*Work task:* Beneath this instruction is a listing; print exactly the lines in it starting at the line that contains "Click the health tag in Editor's Picks" and going through the line that contains "Given: Click the".

○ ○ ○ ○ ○ ○ ○

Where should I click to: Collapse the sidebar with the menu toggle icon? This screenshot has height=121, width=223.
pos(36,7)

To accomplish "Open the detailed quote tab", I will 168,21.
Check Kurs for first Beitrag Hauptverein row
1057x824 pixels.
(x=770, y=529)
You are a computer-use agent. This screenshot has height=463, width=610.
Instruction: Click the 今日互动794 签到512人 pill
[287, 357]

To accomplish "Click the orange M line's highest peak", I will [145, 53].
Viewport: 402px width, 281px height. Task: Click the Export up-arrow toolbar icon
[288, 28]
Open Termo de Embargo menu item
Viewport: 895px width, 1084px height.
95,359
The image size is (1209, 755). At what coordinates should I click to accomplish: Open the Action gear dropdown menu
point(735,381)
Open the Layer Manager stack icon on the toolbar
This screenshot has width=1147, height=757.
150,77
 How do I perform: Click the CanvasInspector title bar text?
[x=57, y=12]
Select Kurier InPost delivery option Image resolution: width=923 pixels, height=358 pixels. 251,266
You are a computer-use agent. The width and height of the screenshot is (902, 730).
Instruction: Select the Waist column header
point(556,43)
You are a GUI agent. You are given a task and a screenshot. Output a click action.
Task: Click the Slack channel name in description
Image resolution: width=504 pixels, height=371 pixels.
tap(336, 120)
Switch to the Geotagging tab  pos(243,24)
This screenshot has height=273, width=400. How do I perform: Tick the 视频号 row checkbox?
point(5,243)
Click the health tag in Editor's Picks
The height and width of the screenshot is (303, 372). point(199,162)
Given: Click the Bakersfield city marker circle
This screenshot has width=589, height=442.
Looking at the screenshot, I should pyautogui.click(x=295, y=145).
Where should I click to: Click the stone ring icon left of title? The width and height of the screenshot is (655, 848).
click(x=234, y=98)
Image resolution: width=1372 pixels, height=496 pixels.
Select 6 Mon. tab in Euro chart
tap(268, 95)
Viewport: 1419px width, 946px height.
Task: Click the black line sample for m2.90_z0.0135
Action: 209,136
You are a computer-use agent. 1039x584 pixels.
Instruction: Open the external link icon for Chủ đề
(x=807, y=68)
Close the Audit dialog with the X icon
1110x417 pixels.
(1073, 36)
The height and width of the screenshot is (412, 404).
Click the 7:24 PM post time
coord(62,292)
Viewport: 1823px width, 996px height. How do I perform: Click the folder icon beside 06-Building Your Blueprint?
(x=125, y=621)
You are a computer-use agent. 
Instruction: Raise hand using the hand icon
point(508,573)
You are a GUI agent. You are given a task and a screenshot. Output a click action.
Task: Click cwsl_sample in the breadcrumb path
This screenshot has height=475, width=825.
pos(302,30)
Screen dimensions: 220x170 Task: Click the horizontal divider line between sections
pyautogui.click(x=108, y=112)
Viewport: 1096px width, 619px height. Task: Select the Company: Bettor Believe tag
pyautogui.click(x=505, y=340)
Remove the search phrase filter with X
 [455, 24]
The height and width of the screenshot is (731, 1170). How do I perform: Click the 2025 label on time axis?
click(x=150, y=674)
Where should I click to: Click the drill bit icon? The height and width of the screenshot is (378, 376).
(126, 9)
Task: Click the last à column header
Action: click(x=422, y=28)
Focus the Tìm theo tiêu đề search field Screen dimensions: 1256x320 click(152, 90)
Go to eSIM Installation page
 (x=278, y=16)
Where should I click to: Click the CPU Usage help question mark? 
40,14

○ ○ ○ ○ ○ ○ ○

*Written answer:*
Click the health tag in Editor's Picks
The height and width of the screenshot is (303, 372). point(199,162)
Given: Click the Bakersfield city marker circle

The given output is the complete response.